WORK TO BE COMPLETED: Return the whole listing unchanged. Drop the images.

· · ·

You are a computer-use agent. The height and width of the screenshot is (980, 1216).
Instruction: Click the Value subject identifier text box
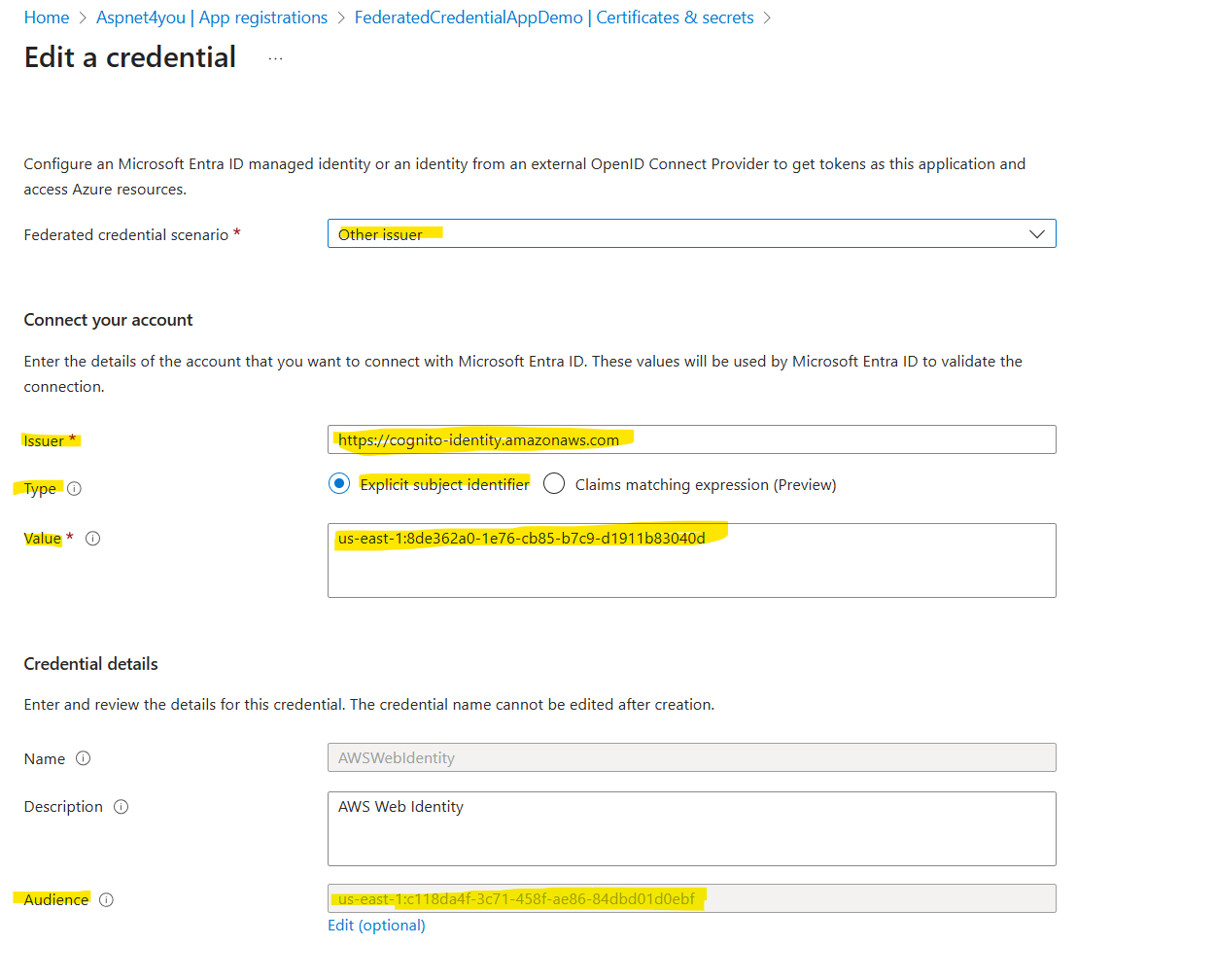(x=691, y=560)
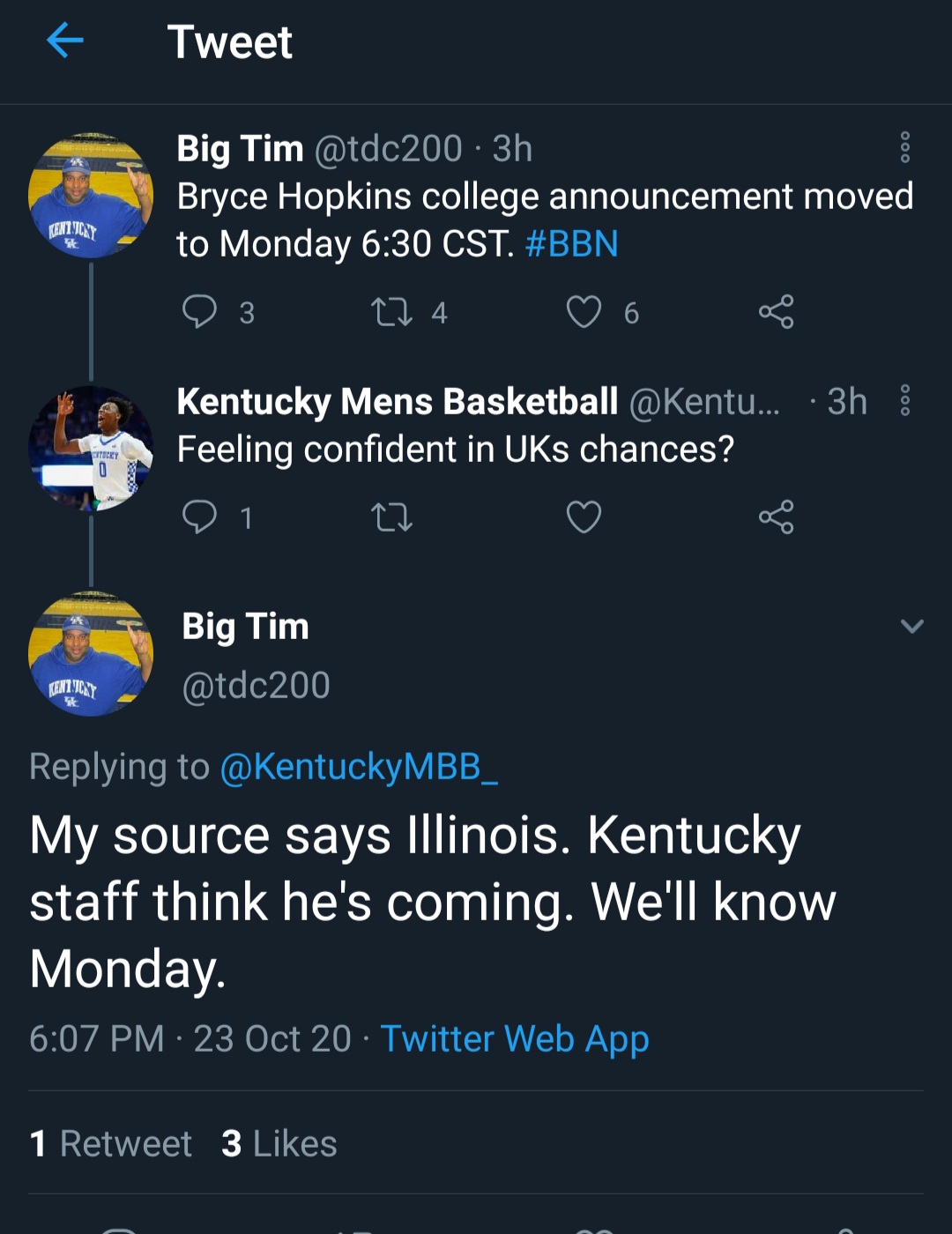Screen dimensions: 952x1234
Task: View the 3 Likes list
Action: [279, 1143]
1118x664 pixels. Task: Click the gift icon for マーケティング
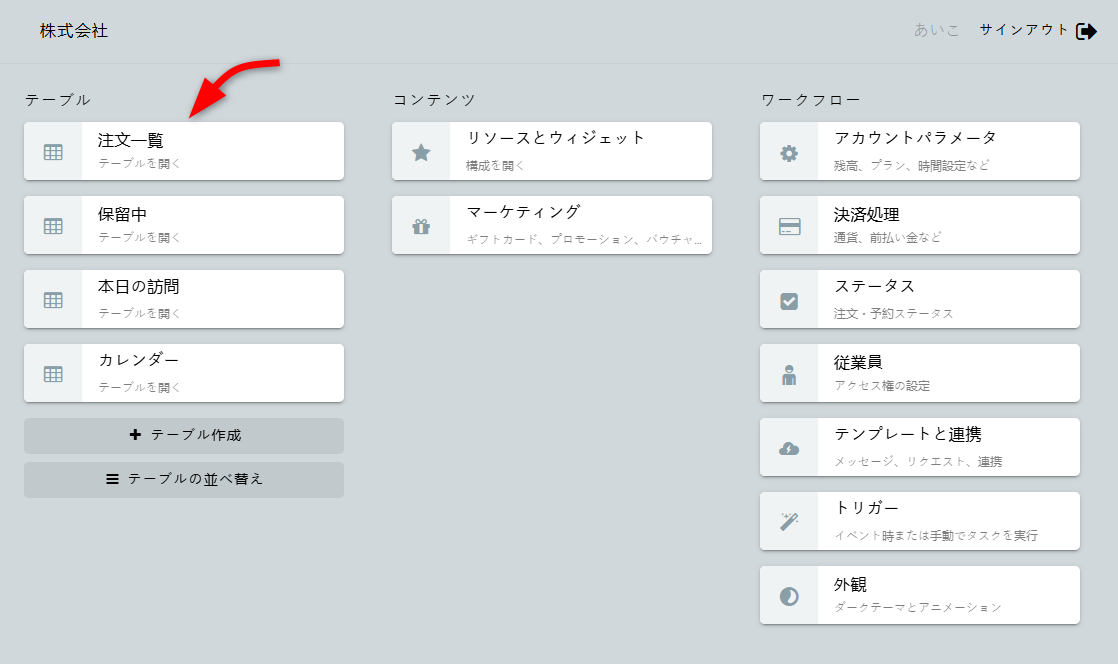point(421,226)
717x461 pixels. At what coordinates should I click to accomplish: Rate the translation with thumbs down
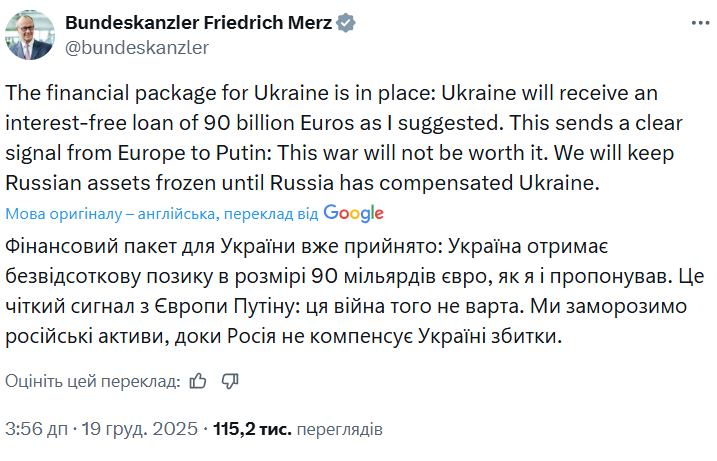[x=229, y=380]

· · ·

TASK RESPONSE:
You are a computer-use agent. The height and width of the screenshot is (980, 1216).
Instruction: Click the Value subject identifier text box
(x=691, y=560)
Screen dimensions: 952x1234
Task: View the 3 Likes list
Action: [279, 1143]
1118x664 pixels. Task: Click the gift icon for マーケティング
point(421,226)
717x461 pixels. At what coordinates should I click to accomplish: Rate the translation with thumbs down
[x=229, y=380]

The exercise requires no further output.